After that, Cucuchulain starts appearing in the stories under his non-translated name Cu Chulaind. The next story is about his birth, the one after that his childhood and these are followed by one about how, whhile courting his future wife Emer, he kills his young son with a warrior queen Conlai, who is too proud to tell his father who he is.Then there is The Wasting Sickness of Cu Chulaind and the only jealousy of Emer which tells of the heroes affair with a fairy queen ,Fand,who contacted him by having her maids make him ill by whipping him, so that he could defend her home from monsters.
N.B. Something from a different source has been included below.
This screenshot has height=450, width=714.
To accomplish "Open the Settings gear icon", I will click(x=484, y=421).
The Tale of Macc Da Tho's Pig, whilst it does not feature Cuchulain ,is about most of his friends and relatives who are squabbling over the meat of a pig with their enemies the Connachtians. in The Intoxication of the Ulaid, Cu Chulaind throws a party, gets drunk and then he and the entire of the Ulster warriors get lost going home and end up in Connacht, where they are greeted as friends but suspecting treachery, start a fight anyway. Briciu's feast is about a trickster who throws a feast at which he turns Cu Chulaind and Emer against their peers as they try and prove they're the best man and woman respectively.
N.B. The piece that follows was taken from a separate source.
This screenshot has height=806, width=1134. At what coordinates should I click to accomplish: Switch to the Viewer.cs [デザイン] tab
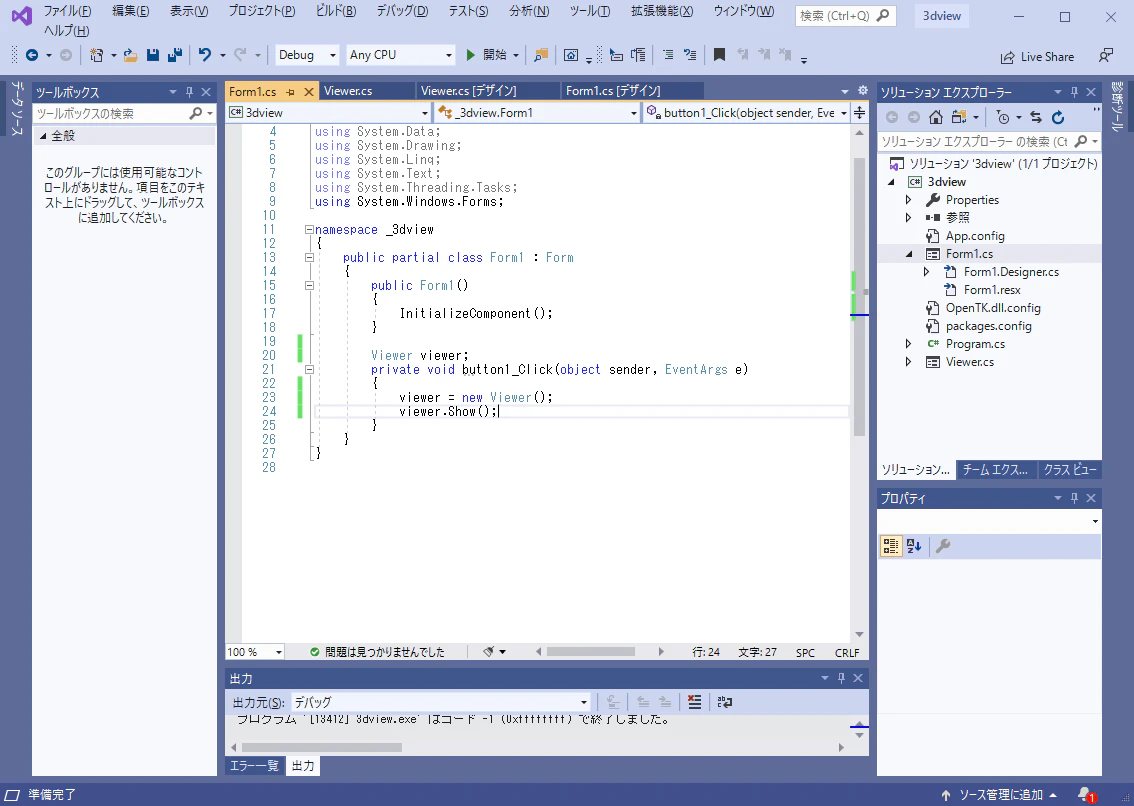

Finally, the Exile of the Sons of Uisliu is the story of Deidre and Naiosie. Before Deidre's birth, the Druid Cathbad prophesied she would cause a war and the death of King Concobohr's son. However hearing she will also be the mos beautiful woman in the world, Concobohr protects her from the warriors who want her killed and has her raised with the expectation she'll one day sleep with him. Resenting the fate planned for her and hearing of a man named Naoisie who fits her ideas of the perfect man, she meets with Naiosie and forces him and his brothers to elope with her by chalenging his honour. Met with danger and treachery wherever they go ,Naiosie and his brothers are grateful for an invitation to return from Concobohr but Deidre suspects it is not as good as it seems and she is right. concobohr's actions cause the prophecy about Deidre to come true.
This is far from a complete account of Irish Myth and often you will have to look up elsewhere what actually happens to many of the characters introduced here. But it is still a good book, giving very literal translations of the original Irish epics to produce often surpriingly modern stories. One complaint I must make, however is that Irish mythographers did not go for realism as much as ,say, Greek ones did. O.k., so Grrek Myths have monsers, but they do speak rather more like normal people then characters in this book mostly do. "Not difficult that" is the standard response to a question. maybe that was how the ancient Irish actually spoke, but in some stories the character's behaviour is just as unconvincing and was obviously written like that just to advance the plot. Characters start fights over the most trivial issues, resolve them in the oddest ways and at one point Cu Chulaind is taunted for wanting to leave a place he's stumbled into by mistake without first having an adventure! Personality development is secondary to a tragic and compelling plot and poetic exagerration is employed even in the more modernly written stories(the harpists played such sad music that twenty men died from weeping!) This might not bother you at all, but it did annoy me.
But they are actually a pretty good collection of stories and I personally think Irish mythology is underrated.